Monday, Mar. 09, 1942
Streamlined Army
The Army took a big piece of brass out of its hat last week. President Roosevelt ordered the most sweeping reorganization in the War Department's history. An organization hitherto as strangely assembled as Topsy's hair was streamlined to bullet-shape. Out the window went bottlenecks, bureaus and bric-a-brac --and the fusty old general staff setup. All old sections were packed into three new ones: Air Force, Ground Force and Supply. On top remains Chief of Staff George C. Marshall.
Under him three men will steer the Army of the future : Air Force -- Lieut. General Henry H. ("Hap" for happy) Arnold, white-thatched, genial, 55, veteran flyer, ex-juvenile fiction writer; Ground Force --slender, studious Lieut. General Lesley J. McNair, 58; Supply --soft-spoken, hard-driving Major General (likely soon to be Lieut. General) Brehon Somervell, 49.
Air Force. No longer will old-line generals, ignorant of air-force problems, interfere with air-force development. As head man, Hap Arnold will have equal voice with his two opposite numbers, will have his own general staff and administrative setup. Most air force officers practically trod on air.
Ground Force. In reshuffling ground forces, the Army lumped together in fantry, cavalry, armored force, artillery, eliminated the branch chiefs. General Marshall had been run ragged by the minor as well as major problems of ground force chiefs, all of whom dealt directly with him. Now he can give his time to more important business : planning the fight.
As ground chief, General McNair, formerly chief of GHQ staff, will have plenty of reason to exercise his habit of working 18 hours a day.
Supply. Most dramatic, most drastic change was the centralization, under one head, of the old, hydra-headed bureaus of Army supply. General Somervell, whose job has a lot in common with Admiral Robinson's (see p. 38), will see that the Army has what it needs when & where needed. Onetime New York City WPAd-ministrator, where he was a whopping success, Somervell is quietly hot-tempered, moves in on what he wants with a sophistication belying his contention that he is "just a country boy from Arkansas trying to get along in the big city." No. 2 man to Somervell in Supply will be Colonel Charles Duncanson Young, lately a vice president of the Pennsylvania R.R.
Training. Not even military instruction escaped the Army reorganization. The whole program of military instruction will be consolidated under the direction of Major General Courtney H. Hodges, graduate of the General Staff School at Fort Leavenworth, and rated a brilliant organizer.
Not so many feelings will be hurt by the reorganization as might be expected. Already two of the affected chiefs have announced their retirement : Cavalry Chief Major General John K. Herr. Artillery Chief Major General Robert M. Danford.
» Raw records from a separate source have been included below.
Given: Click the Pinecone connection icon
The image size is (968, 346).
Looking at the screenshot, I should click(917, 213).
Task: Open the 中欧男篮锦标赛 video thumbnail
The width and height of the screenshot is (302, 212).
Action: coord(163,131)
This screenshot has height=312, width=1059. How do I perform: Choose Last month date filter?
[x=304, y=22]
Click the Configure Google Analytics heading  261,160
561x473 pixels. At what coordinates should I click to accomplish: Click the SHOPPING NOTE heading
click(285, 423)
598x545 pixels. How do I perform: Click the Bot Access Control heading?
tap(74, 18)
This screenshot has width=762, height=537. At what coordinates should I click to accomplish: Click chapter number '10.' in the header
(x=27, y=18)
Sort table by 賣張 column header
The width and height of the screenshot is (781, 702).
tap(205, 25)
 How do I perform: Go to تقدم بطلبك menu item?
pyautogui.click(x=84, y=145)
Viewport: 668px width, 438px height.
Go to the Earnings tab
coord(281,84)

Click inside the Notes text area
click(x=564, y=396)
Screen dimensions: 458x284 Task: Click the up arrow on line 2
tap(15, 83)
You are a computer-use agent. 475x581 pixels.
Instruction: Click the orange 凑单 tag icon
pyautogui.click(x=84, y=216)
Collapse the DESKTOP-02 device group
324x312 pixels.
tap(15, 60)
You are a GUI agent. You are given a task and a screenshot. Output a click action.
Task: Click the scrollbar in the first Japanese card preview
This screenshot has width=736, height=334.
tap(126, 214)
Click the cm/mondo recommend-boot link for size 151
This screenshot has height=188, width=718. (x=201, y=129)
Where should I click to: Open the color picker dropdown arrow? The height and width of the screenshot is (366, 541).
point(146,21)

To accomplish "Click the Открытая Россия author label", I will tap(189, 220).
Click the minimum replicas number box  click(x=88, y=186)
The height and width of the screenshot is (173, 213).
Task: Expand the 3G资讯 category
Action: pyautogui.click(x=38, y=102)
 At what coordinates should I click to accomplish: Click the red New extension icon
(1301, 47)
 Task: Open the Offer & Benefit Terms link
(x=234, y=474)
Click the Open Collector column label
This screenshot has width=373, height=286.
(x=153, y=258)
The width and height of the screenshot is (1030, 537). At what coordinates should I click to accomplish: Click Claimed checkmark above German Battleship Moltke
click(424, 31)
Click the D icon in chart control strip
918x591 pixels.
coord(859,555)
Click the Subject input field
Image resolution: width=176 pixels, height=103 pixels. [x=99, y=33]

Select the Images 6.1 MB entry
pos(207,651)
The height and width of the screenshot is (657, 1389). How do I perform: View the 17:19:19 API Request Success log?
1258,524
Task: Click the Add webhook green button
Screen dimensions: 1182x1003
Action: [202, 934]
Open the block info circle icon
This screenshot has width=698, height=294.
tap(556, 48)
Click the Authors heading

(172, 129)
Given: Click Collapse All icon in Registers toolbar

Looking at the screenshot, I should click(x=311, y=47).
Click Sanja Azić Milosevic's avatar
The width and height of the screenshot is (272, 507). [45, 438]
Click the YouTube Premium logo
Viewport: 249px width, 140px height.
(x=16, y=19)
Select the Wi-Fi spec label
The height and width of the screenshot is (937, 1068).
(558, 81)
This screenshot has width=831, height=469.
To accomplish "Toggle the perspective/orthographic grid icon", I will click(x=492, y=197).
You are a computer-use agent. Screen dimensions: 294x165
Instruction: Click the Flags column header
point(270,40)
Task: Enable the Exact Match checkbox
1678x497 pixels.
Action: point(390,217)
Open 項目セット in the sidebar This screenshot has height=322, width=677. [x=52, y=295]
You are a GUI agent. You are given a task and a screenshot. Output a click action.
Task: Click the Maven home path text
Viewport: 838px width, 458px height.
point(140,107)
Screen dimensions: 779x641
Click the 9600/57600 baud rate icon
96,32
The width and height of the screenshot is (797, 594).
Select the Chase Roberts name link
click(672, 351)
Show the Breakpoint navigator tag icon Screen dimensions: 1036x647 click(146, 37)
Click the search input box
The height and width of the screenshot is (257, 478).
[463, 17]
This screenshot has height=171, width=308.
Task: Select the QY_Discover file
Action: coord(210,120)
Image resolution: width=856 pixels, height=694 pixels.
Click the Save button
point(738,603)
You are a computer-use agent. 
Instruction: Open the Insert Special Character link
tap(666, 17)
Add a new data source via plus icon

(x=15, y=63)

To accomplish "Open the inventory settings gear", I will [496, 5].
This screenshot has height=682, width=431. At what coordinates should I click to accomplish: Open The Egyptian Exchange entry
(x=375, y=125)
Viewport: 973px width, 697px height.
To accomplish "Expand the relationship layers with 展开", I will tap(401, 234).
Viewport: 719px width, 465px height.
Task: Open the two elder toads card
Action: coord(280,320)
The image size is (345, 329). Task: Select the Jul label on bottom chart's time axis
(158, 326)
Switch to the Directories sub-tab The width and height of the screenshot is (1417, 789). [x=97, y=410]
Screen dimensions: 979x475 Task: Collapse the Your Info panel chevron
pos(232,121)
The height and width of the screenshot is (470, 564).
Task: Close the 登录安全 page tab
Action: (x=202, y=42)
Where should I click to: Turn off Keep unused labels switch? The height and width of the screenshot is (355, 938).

For others involved, the Army is getting other berths ready.
The Army was officially almost lyrical about its reorganization: "It provides practical autonomy for air and ground forces except where unity of effort is required as task forces in a theater of operations. It abolishes in one stroke stereotyped or crystallized procedure which has grown up in the process of time under conditions that did not even approach the tremendous task now facing the War Department."